La troisième édition du festival nantais de la bidouille créative se tenait cette année… à Angers, en ouverture de la Connected Week et avant le World Electronics Forum.
Angers, envoyé spécial
Le festival D, rendez-vous nantais des bricoleurs, bidouilleurs électroniques et adeptes de la fabrication numérique, remontait cette année la Loire de quelques encablures pour une incursion en territoire angevin. Habitué du Lieu Unique, le festival conçu par l’association Ping investissait les 21 et 22 octobre la large halle du Quai, le centre des arts vivants de la cité angevine. Pari réussi : 5.800 personnes ont participé aux deux jours de la manifestation (dont Makery est partenaire) qui proposait démonstrations de makers et créateurs, conférences et ateliers, performances artistiques et sonores.
Angers sur la carte mondiale de l’électronique
Ce qui est certain, c’est que la ville d’Angers veut se positionner comme leader français dans le domaine de l’Internet des objets. En 2015, François Hollande et Emmanuel Macron y inauguraient la Cité de l’objet connecté. Dans la foulée, la ville décrochait son label French Tech. Et cette année, elle était choisie pour accueillir le 22ème World Electronics Forum (WEF), le rassemblement mondial des fédérations de l’industrie de l’électronique et des grandes entreprises du numérique. Une marque de reconnaissance après le WEF 2016 à Singapour.
Pour montrer la dynamique de son territoire aux professionnels internationaux du WEF mais également partager avec le plus large public les possibilités ouvertes par l’IoT (Internet of Things, qu’on prononce localement « aïoti », comme aïoli) et le numérique en général, la ville s’est décidée à organiser sa première Connected Week, du 21 au 28 octobre, explique Constance Nebbula, conseillère au numérique de la ville. Bar camps pour start-ups, rencontres dans les domaines de la santé ou de l’agriculture connectées, forum Libération, animations sur les places publiques, en bibliothèque ou dans les maisons de quartier… la Connected Week multiplie les programmes à destination des Angevins.
C’est au festival D que revenait l’honneur d’inaugurer la semaine. Le festival, dont le nom tire son inspiration de Système D, le journal illustré du débrouillard, créé en 1924, n’est ni une Maker Faire ni un salon du bricolage. Il donne la part belle aux artistes et aux bricoleurs ludiques, aux adeptes du tricot numérique et de la sérigraphie, aux concepteurs d’instruments de musique ou de graveuses de disques vinyle, aux développeurs de jeux non conventionnels et aux étudiants en robotique, aux concepteurs ironiques de techniques pour planter vos ordinateurs comme aux poètes bricoleurs de machines inutiles.
De l’Espace culture multimédia au fablab
On notera l’effort du festival D pour replacer la culture actuelle des makers et fablabs dans un contexte historique, en proposant une série de conférences expliquant l’origine des lieux de fabrication numérique français, remontant jusqu’au tournant des années 1990 et 2000.

## [DONNÉES FOURNIES]
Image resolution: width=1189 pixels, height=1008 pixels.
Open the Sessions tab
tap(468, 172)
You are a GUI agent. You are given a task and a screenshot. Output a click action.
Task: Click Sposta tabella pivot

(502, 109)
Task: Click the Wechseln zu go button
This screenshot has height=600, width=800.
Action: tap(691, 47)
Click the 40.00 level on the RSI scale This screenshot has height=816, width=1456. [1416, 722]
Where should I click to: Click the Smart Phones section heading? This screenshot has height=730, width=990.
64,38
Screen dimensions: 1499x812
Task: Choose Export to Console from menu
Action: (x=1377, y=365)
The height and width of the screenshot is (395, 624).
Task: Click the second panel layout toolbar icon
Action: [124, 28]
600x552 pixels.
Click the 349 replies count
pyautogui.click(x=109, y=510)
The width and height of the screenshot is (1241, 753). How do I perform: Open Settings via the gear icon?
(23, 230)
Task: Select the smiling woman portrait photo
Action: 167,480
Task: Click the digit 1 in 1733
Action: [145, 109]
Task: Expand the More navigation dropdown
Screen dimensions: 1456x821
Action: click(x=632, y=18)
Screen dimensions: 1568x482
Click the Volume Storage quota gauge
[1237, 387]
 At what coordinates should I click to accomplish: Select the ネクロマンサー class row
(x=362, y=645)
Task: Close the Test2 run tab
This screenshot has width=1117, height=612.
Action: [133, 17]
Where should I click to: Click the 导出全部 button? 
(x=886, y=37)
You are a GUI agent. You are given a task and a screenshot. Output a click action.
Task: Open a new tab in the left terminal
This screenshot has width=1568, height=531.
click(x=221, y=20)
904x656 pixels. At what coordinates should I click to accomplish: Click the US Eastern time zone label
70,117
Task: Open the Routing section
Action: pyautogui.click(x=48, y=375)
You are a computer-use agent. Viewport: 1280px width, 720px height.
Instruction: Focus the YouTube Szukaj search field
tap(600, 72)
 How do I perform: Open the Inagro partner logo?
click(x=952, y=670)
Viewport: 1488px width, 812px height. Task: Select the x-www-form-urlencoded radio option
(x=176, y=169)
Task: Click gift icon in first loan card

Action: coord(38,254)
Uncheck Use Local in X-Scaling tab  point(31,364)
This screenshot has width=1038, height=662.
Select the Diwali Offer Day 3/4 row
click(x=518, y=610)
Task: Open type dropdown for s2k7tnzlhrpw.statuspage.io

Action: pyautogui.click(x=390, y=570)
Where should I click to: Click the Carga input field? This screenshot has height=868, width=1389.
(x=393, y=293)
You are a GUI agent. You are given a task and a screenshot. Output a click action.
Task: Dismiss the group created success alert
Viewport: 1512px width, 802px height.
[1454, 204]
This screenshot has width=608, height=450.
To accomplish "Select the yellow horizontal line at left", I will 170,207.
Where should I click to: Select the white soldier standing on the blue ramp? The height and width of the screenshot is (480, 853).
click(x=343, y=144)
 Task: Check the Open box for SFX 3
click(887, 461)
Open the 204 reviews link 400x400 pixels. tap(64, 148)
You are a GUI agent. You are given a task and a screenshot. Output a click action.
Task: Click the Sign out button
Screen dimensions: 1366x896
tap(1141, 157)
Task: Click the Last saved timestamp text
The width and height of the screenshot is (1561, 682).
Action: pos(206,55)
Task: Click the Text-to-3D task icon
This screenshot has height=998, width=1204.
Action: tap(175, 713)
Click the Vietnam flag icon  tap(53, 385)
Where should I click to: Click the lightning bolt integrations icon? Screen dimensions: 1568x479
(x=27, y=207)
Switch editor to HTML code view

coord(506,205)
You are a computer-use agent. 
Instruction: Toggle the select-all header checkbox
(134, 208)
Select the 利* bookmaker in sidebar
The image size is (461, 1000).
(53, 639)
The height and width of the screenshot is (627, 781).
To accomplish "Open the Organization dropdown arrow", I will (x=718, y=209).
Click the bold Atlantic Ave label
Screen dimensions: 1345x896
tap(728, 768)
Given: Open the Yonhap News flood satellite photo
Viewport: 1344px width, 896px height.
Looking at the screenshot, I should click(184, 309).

## [TRAVAIL DEMANDÉ]
**a.** D'après l'article sur le festival D, combien de personnes ont participé aux deux jours de la manifestation ?
**b.** Recopiez à l'identique tous les enregistrements, depuis la ligne contenant « Where should I click to: Click the lightning » jusqu'à la fin des enregistrements, ces deux bornes comprises.

## [CORRIGÉ]
**a.** 5.800 personnes.

**b.**
Where should I click to: Click the lightning bolt integrations icon? Screen dimensions: 1568x479
(x=27, y=207)
Switch editor to HTML code view

coord(506,205)
You are a computer-use agent. 
Instruction: Toggle the select-all header checkbox
(134, 208)
Select the 利* bookmaker in sidebar
The image size is (461, 1000).
(53, 639)
The height and width of the screenshot is (627, 781).
To accomplish "Open the Organization dropdown arrow", I will (x=718, y=209).
Click the bold Atlantic Ave label
Screen dimensions: 1345x896
tap(728, 768)
Given: Open the Yonhap News flood satellite photo
Viewport: 1344px width, 896px height.
Looking at the screenshot, I should click(184, 309).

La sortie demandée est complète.